2007-09-13 06:01:15 · 12 answers · asked by OZ2003 2 in Business & Finance Renting & Real Estate

12 answers

sit tight your not going to get a much better deal anyway!
there is no way your going to get a better rate without buying the rate down anyway! wait a while even if you went with a no closing cost loan you are not going to get a lower rate! fact is it will be higher! so the grass in not greener in todays morket for you be happy its not adjusting up!

2007-09-13 06:33:37 · answer #1 · answered by Anonymous · 1 0

Hi,

There is no incentive for your lender to give you a better rate -- you are paying the loan on time. They will usually only do a loan modification as a last ditch effort for a house that is going into foreclosure. Also, most lenders bundle and sell off your loan to the secondary market and your payments are handled by a mortgage servicing company.

That being said, you may want to check your note for your second mortgage, make sure there is no prepayment penalty on it and start making extra payments on it to pay it down faster. Or you may check into replacing that second with a HELOC from your local bank if you can get a better rate with no closing costs.

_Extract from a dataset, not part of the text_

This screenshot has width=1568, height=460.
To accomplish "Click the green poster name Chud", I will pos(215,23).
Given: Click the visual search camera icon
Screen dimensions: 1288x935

Before doing either one, think about how long you are going to live in that house. If you are planning on moving in the next two years or so, it might not be worth doing. If you are planning on staying for five years or more, it may definitely be worth doing. It is a matter of sitting down and doing the math.

Best of luck to you,

Barbara
www.therealestatebirddog.com

2007-09-13 14:05:40 · answer #2 · answered by realestatebirddog4 2 · 0 0

It won't happen, and here's why.

The interest rate comes from the Promissory Note you signed. To change the interest rate, there would have to be a new Note, and Satisfaction of the old one. Until that's done, you owe the 8.125.

If the old Note is satisfied, the old Mortgage is Released.

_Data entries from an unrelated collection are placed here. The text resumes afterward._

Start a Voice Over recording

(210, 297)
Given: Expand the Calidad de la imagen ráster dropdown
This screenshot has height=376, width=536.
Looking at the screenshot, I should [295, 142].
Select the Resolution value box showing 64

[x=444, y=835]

To do what you want to do requires a full refinance, with all the bells, whistles, and closing costs.

I do think that from what you described, you are probably a good candidate for a refi of the 2d mortgage. Not sure you'd want to change the 1st though.

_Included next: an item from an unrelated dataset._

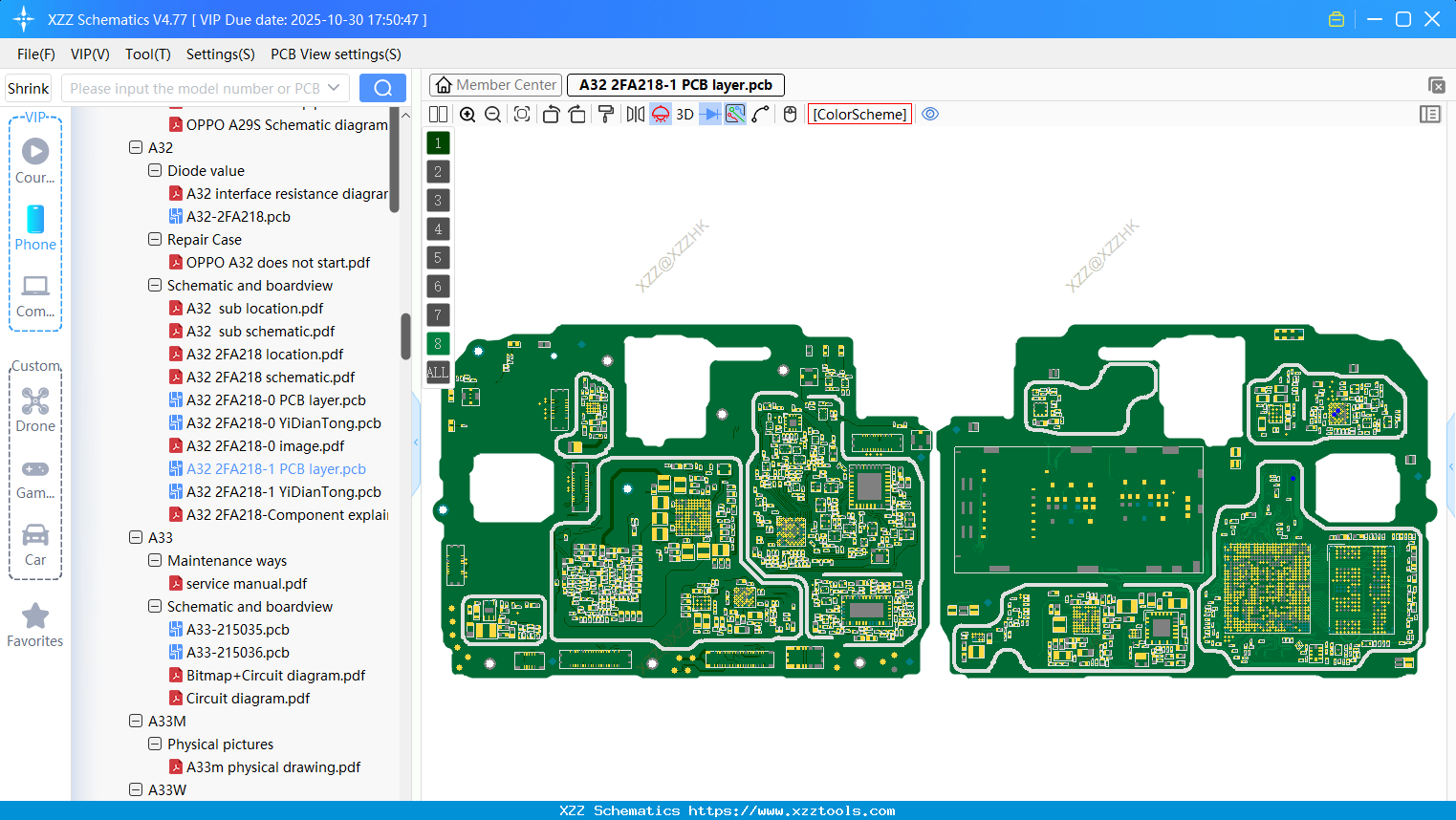Click the Shrink button
The width and height of the screenshot is (1456, 820).
point(29,88)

2007-09-13 06:49:41 · answer #3 · answered by open4one 7 · 0 0

The reason you can't renegotiate the terms of your loan is because of the way your loan is financed.

It is true that your mortgage was bundled w/ a lot of other mortgages into securities that are sold on the open market to investors. If you wanted to change the terms of your loan, the security or securities that support your loan would have to be unraveled and repriced. That simply won't happen. It's much easier to refinance by taking out a new loan and paying off the old loan w/ the proceeds.

2007-09-13 07:37:22 · answer #4 · answered by CMass Stan 6 · 0 0

Your first mortgage rate is very good. You might be able to refi and get a lower rate on the second one. You will still have to pay some closing costs. You cannot negotiate a better deal on this type of loan and still keep the loan. I would wait. Pay extra on the second one and build equity in the house. When your loan(s) to value on the house gets to 80%. Then you can look at refi both loans into one and see if you get a better deal then.

2007-09-13 07:10:46 · answer #5 · answered by Bob D 6 · 0 0

It's highly unlikely they will renegotiate the interest rates without a new loan agreement. Why should they? There's nothing in it for them.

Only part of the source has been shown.